§ Exercise brief
Starting at the line that contains "At what (x,y)" and continuing through the last of the rows, give each line as an item in a numbered list. Leave out any blank lines.

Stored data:
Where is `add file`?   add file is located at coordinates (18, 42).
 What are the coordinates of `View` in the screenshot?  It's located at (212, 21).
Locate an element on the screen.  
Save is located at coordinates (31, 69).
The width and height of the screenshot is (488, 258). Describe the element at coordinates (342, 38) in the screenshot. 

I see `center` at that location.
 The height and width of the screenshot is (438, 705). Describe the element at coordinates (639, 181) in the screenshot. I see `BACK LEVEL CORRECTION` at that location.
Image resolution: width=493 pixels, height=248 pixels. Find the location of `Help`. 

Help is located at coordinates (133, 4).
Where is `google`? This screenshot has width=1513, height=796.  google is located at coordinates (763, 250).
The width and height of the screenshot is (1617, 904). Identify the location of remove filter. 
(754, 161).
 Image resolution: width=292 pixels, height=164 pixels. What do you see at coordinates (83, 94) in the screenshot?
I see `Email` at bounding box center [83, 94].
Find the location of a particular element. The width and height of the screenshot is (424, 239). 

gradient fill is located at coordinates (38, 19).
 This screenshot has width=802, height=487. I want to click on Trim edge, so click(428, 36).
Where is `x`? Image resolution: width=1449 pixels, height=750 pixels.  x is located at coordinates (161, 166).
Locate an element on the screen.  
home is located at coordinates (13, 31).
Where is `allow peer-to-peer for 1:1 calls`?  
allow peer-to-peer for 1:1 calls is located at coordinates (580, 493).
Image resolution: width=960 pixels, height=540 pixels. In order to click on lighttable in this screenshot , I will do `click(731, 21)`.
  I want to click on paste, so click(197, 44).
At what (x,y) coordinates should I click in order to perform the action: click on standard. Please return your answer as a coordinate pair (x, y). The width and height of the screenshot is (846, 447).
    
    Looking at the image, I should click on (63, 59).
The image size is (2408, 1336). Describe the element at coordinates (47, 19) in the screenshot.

§ Solution for this problem
1. At what (x,y) coordinates should I click in order to perform the action: click on standard. Please return your answer as a coordinate pair (x, y). The width and height of the screenshot is (846, 447).
2.     Looking at the image, I should click on (63, 59).
3. The image size is (2408, 1336). Describe the element at coordinates (47, 19) in the screenshot.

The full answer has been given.